Mapping the resource into a content type, processing method (none, DPS, or CGI), and (in the case of DPS processing) tagset.

Additionally, the Site Resource Package is able to manage an arbitrary amount of additional XML metadata associated with documents, including WebDAV properties, DPS entities, PIA agents, and so on.

The information that defines the structure (configuration) of a site is also defined using XML, but configuration information is kept (at least conceptually) separate from other metadata in order to simplify the implementation and increase versatility. The XML used for configuration files is similar to the W3C's Resource Description Format and the IETF's WebDAV properties, and is perhaps a little closer to the former.

Class Structure

There are four main interfaces in the org.risource.site package:

Resource: the generic interface for any kind of resource on a site.
Document: the interface for document (leaf) resources.
Root: the interface for the root of a site.
Realizable: the interface for resources that can be copied from a ``virtual'' location to a ``real'' one.

The interfaces follow the the Composite pattern as described in the Gang-of-Four book; in this pattern the main interface (Resource) includes all methods needed for accessing sub-Resources. This imposes no burden on implementations of Document, which are free to return null results.

However, since every container (directory) Resource has an associated Document (for example, home.xh or index.html) that may be accessible on its own, it makes sense for Resource and Document to be different. A method, getDocument, gets the Document associated with a Resource (even if it is the same object).

There are two parallel sets of implementation classes:

AbstractResource

ConfiguredResource

Resource Subsite (container) FileResource

Document SiteDocument FileDocument

Root Site (FileRoot)

	AbstractResource
	ConfiguredResource
Resource	Subsite (container)	FileResource
Document	SiteDocument	FileDocument
Root	Site	(FileRoot)

The ``File'' classes are (comparatively) lightweight objects that contain no configuration information or associated XML metadata -- everything is derived from the underlying file or directory. (FileRoot is shown in parentheses because it is not presently implemented, but we will need it eventually.)

One may well ask why the interface is called Resource and the implementation is called Subsite rather than the other way around, or perhaps something like BasicResource. The main reason is that ``site.Resource'' simply sounds better than ``site.Subsite''. Also, ``resource'' (and to a lesser extent, ``document'') match the terminology used in, for example, WebDAV and most other web-related specifications. (URL, after all, stands for ``Universal Resource Locator''.)

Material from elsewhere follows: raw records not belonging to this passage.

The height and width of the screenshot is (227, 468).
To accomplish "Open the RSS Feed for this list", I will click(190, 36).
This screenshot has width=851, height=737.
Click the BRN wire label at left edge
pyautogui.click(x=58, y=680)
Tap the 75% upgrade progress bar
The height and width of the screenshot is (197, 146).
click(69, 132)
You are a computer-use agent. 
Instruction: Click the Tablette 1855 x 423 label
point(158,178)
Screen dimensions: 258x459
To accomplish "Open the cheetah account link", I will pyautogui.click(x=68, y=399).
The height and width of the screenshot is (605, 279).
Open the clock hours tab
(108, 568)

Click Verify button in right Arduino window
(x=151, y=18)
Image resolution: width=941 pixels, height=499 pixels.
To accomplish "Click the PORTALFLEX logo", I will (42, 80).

Subsite caches a large amount of information: virtual search path for defaults, which virtual directory each child is in, timestamps, tagsets, configuration information for child documents, and so on. In fact, it is possible to build an entire virtual Site out of nothing but a configuration file.

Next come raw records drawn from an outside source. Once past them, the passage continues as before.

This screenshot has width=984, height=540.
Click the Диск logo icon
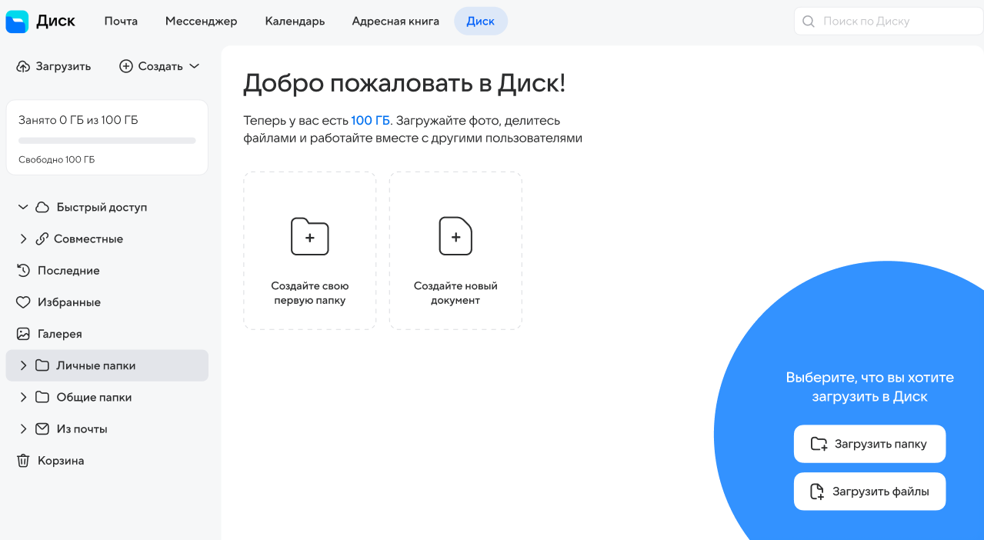tap(17, 22)
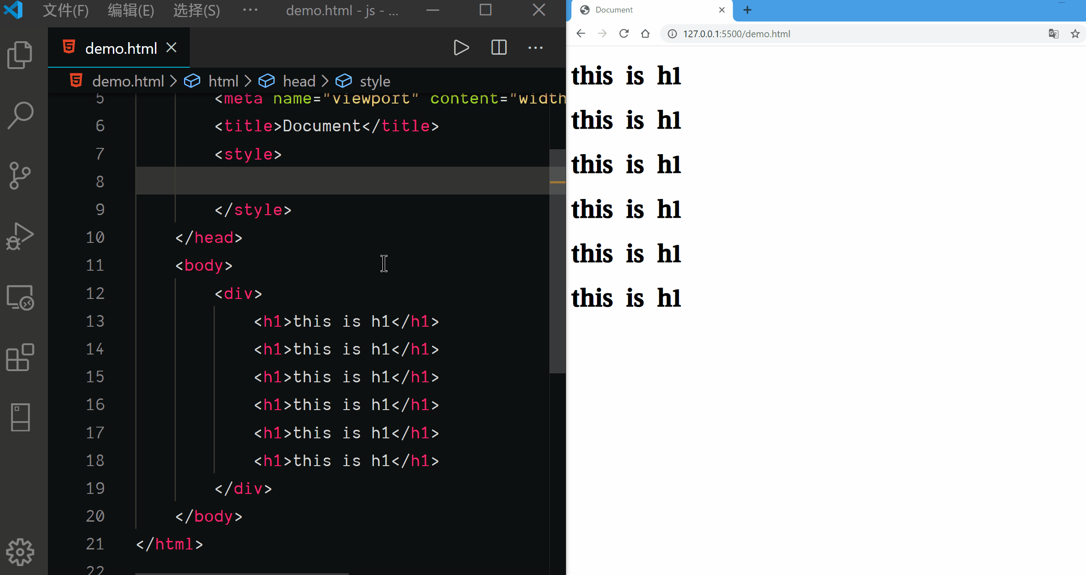Split the editor to the right

click(498, 48)
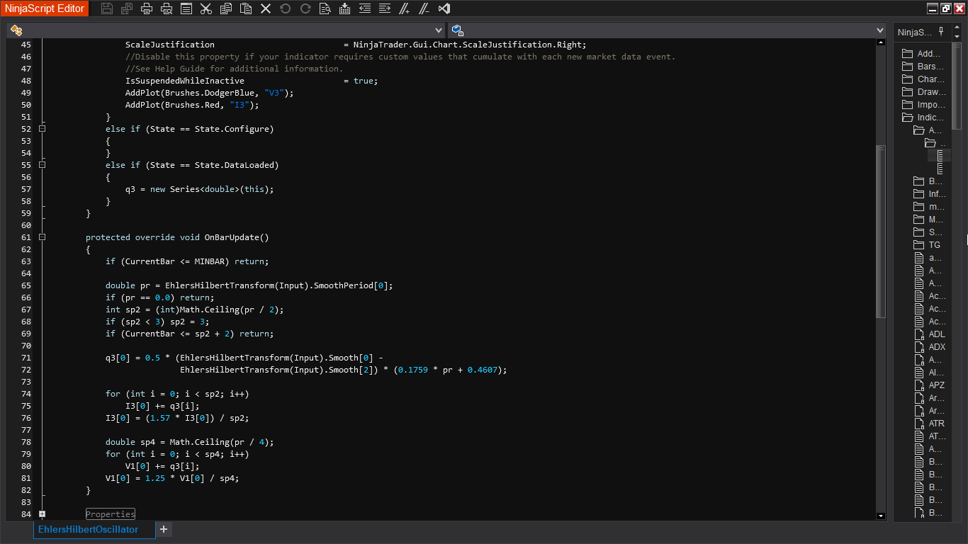The image size is (968, 544).
Task: Expand the collapsed Properties region
Action: pos(43,514)
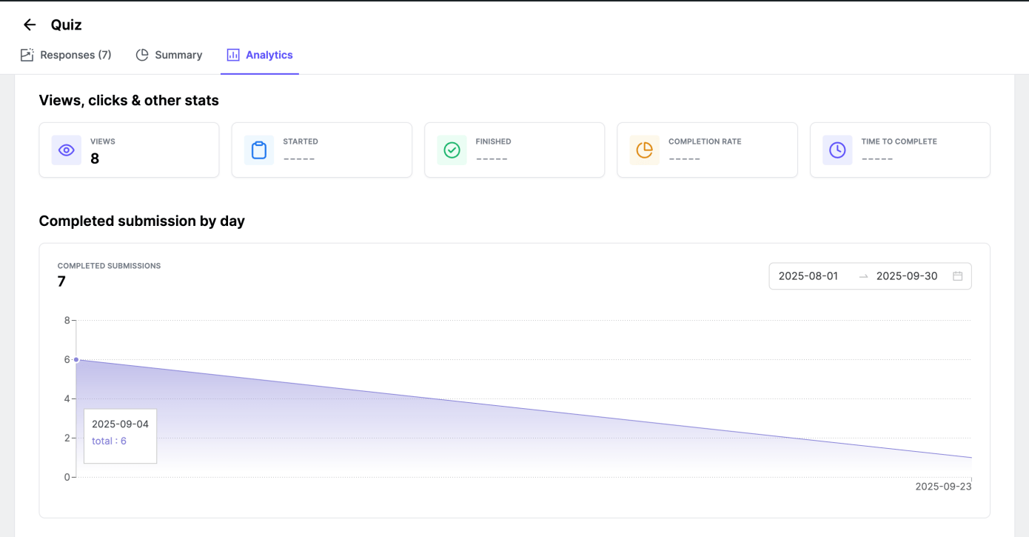Open the calendar icon in date range

pos(957,276)
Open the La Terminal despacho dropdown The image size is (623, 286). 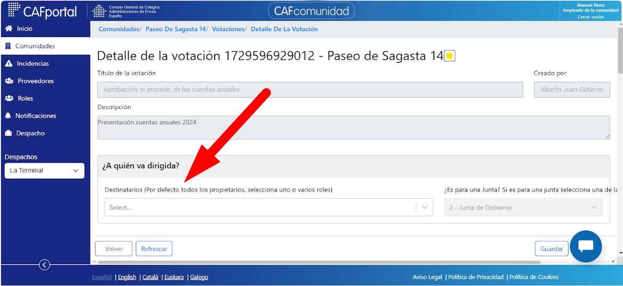(x=44, y=171)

For this reason, Subsite objects are normally kept in memory as a tree. FileResource objects are not, since they are easy to reconstruct from the available filesystem information. Similarly, FileDocument objects are easily reconstructed from a combination of filesystem information and the configuration information cached by their parent Subsite.

Location

A Resource normally has a ``real'' location in the filesystem, which is a direct descendent of the directory that corresponds to the Root resource. A container resource may also have a ``virtual search path'' of directories in which to look for default children. All writing is done in the real location.

In most cases the real location of a resource will not exist at first; in that case the resource has to be ``realized'' in order to write the resource.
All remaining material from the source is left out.